**YOUR TASK:**
Transcribe the records below. Leave every line exactly as written.

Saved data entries
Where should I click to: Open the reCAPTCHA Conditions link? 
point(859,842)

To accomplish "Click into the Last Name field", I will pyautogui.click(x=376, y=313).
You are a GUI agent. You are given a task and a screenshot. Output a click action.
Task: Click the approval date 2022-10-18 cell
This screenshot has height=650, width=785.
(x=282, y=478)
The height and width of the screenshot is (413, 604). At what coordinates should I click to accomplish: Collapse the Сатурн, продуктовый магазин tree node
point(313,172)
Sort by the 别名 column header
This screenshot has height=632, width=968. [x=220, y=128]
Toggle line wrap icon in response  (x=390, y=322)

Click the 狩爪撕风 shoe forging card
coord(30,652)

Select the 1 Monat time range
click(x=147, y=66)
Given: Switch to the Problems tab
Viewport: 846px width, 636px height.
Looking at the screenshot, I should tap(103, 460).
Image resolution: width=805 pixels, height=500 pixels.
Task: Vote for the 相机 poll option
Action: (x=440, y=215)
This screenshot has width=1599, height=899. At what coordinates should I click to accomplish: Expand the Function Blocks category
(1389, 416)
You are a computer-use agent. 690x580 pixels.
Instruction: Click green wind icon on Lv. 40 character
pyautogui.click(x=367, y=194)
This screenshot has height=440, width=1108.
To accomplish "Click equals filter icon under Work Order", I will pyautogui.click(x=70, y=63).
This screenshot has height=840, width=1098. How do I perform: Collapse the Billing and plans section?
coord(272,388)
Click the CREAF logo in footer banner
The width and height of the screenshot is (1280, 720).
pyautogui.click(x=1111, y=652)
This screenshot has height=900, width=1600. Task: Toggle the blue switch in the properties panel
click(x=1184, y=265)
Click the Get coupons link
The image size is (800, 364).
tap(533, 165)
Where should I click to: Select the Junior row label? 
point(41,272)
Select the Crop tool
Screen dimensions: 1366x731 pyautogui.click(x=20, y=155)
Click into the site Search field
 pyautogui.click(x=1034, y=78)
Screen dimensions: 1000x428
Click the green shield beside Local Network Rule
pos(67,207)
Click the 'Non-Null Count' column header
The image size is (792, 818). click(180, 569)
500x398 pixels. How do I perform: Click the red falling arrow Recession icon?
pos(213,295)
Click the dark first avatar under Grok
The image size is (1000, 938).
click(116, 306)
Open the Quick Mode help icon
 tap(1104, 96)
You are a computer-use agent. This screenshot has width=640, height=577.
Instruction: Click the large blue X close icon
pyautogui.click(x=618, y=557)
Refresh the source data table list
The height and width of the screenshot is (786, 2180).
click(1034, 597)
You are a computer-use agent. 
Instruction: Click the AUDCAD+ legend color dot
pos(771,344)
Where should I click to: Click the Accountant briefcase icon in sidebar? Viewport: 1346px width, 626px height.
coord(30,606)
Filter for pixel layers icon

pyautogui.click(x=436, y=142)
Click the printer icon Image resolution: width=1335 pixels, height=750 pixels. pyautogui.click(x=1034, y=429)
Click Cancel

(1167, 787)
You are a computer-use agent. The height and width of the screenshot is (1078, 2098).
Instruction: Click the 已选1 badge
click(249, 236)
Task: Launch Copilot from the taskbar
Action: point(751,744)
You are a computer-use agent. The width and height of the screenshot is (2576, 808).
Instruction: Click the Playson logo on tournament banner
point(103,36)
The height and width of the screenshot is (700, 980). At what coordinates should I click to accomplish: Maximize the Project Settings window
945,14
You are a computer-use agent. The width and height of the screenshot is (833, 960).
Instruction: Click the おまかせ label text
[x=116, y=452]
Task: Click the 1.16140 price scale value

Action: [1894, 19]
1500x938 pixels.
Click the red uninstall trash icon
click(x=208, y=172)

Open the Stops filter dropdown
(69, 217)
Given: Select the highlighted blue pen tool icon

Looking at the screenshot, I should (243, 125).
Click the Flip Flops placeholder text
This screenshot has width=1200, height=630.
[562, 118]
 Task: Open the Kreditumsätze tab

**SOLUTION FOR THIS TASK:**
Where should I click to: Open the reCAPTCHA Conditions link? 
point(859,842)

To accomplish "Click into the Last Name field", I will pyautogui.click(x=376, y=313).
You are a GUI agent. You are given a task and a screenshot. Output a click action.
Task: Click the approval date 2022-10-18 cell
This screenshot has height=650, width=785.
(x=282, y=478)
The height and width of the screenshot is (413, 604). At what coordinates should I click to accomplish: Collapse the Сатурн, продуктовый магазин tree node
point(313,172)
Sort by the 别名 column header
This screenshot has height=632, width=968. [x=220, y=128]
Toggle line wrap icon in response  (x=390, y=322)

Click the 狩爪撕风 shoe forging card
coord(30,652)

Select the 1 Monat time range
click(x=147, y=66)
Given: Switch to the Problems tab
Viewport: 846px width, 636px height.
Looking at the screenshot, I should tap(103, 460).
Image resolution: width=805 pixels, height=500 pixels.
Task: Vote for the 相机 poll option
Action: (x=440, y=215)
This screenshot has width=1599, height=899. At what coordinates should I click to accomplish: Expand the Function Blocks category
(1389, 416)
You are a computer-use agent. 690x580 pixels.
Instruction: Click green wind icon on Lv. 40 character
pyautogui.click(x=367, y=194)
This screenshot has height=440, width=1108.
To accomplish "Click equals filter icon under Work Order", I will pyautogui.click(x=70, y=63).
This screenshot has height=840, width=1098. How do I perform: Collapse the Billing and plans section?
coord(272,388)
Click the CREAF logo in footer banner
The width and height of the screenshot is (1280, 720).
pyautogui.click(x=1111, y=652)
This screenshot has height=900, width=1600. Task: Toggle the blue switch in the properties panel
click(x=1184, y=265)
Click the Get coupons link
The image size is (800, 364).
tap(533, 165)
Where should I click to: Select the Junior row label? 
point(41,272)
Select the Crop tool
Screen dimensions: 1366x731 pyautogui.click(x=20, y=155)
Click into the site Search field
 pyautogui.click(x=1034, y=78)
Screen dimensions: 1000x428
Click the green shield beside Local Network Rule
pos(67,207)
Click the 'Non-Null Count' column header
The image size is (792, 818). click(180, 569)
500x398 pixels. How do I perform: Click the red falling arrow Recession icon?
pos(213,295)
Click the dark first avatar under Grok
The image size is (1000, 938).
click(116, 306)
Open the Quick Mode help icon
 tap(1104, 96)
You are a computer-use agent. This screenshot has width=640, height=577.
Instruction: Click the large blue X close icon
pyautogui.click(x=618, y=557)
Refresh the source data table list
The height and width of the screenshot is (786, 2180).
click(1034, 597)
You are a computer-use agent. 
Instruction: Click the AUDCAD+ legend color dot
pos(771,344)
Where should I click to: Click the Accountant briefcase icon in sidebar? Viewport: 1346px width, 626px height.
coord(30,606)
Filter for pixel layers icon

pyautogui.click(x=436, y=142)
Click the printer icon Image resolution: width=1335 pixels, height=750 pixels. pyautogui.click(x=1034, y=429)
Click Cancel

(1167, 787)
You are a computer-use agent. The height and width of the screenshot is (1078, 2098).
Instruction: Click the 已选1 badge
click(249, 236)
Task: Launch Copilot from the taskbar
Action: point(751,744)
You are a computer-use agent. The width and height of the screenshot is (2576, 808).
Instruction: Click the Playson logo on tournament banner
point(103,36)
The height and width of the screenshot is (700, 980). At what coordinates should I click to accomplish: Maximize the Project Settings window
945,14
You are a computer-use agent. The width and height of the screenshot is (833, 960).
Instruction: Click the おまかせ label text
[x=116, y=452]
Task: Click the 1.16140 price scale value

Action: [1894, 19]
1500x938 pixels.
Click the red uninstall trash icon
click(x=208, y=172)

Open the Stops filter dropdown
(69, 217)
Given: Select the highlighted blue pen tool icon

Looking at the screenshot, I should (243, 125).
Click the Flip Flops placeholder text
This screenshot has width=1200, height=630.
[562, 118]
 Task: Open the Kreditumsätze tab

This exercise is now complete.